Afterwards, please enter the credentials of your DB in the config object at ./Database/db_repository.py.

If you are interested in working with the data previously obtained in our work, you can find a mysql dump of the populated database at https://figshare.com/s/4dd1130c336f43f6e18c.

CVE Search

As direct and public lookups into the public CVE databases come with multiple difficulties, this project works on a local copy of CVEs and CPEs in order to obtain the relevant data. Please make sure the machine you are executing our tools on has the cve-search tool installed and running. We ask you not to change the default name and access policy of the respective mongo db.

Find the latest version of cve-search at: https://github.com/cve-search/cve-search

Libraries

The root directory contains a requirements.txt with all the necessary pip install statements for your convenience.

Local clone of source repositories

In order to perform any repository mining or vulnerability age calculations you will require a local clone of the project's repository you want to work with.

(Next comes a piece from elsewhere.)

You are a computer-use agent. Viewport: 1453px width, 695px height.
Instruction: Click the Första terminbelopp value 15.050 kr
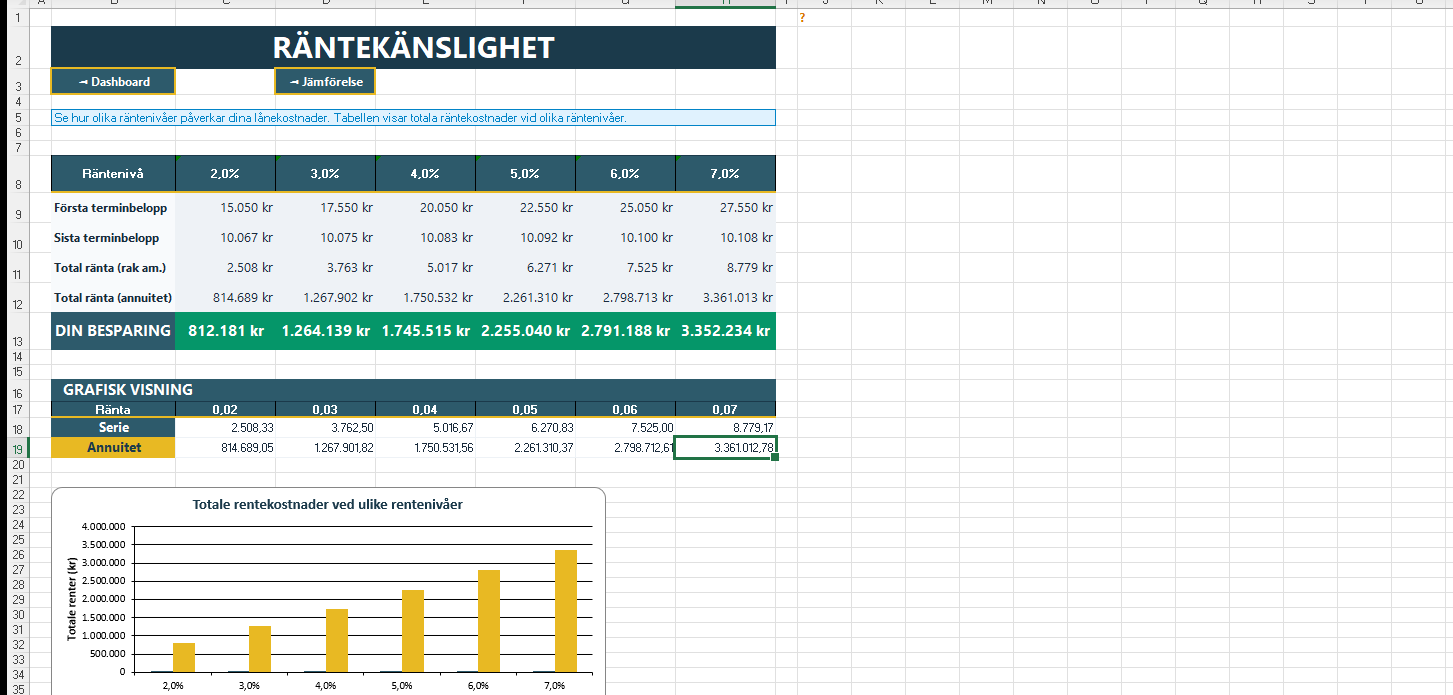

Mapping CVEs to fixing commits

The functionality for evaluating mapping approaches and collecting mapping information is provided as command line interface in vcc_mapper.py .
For example the command python vcc_mapper.py -d openssl would extract all mappings between CVEs and fixing commits for OpenSSL and store all of the information in the database. Execute python vcc_mapper.py -h for more information.

Configuration

All information required to perform mappings is provided via a XML configuration file.

Config codes

During all steps in any of the provided tools different projects are identified using a unique config or product code. Please make sure that these remain unique if you introduce new ones. You can get list of all config codes that have cve entries in the DB for by executing this SQL statement.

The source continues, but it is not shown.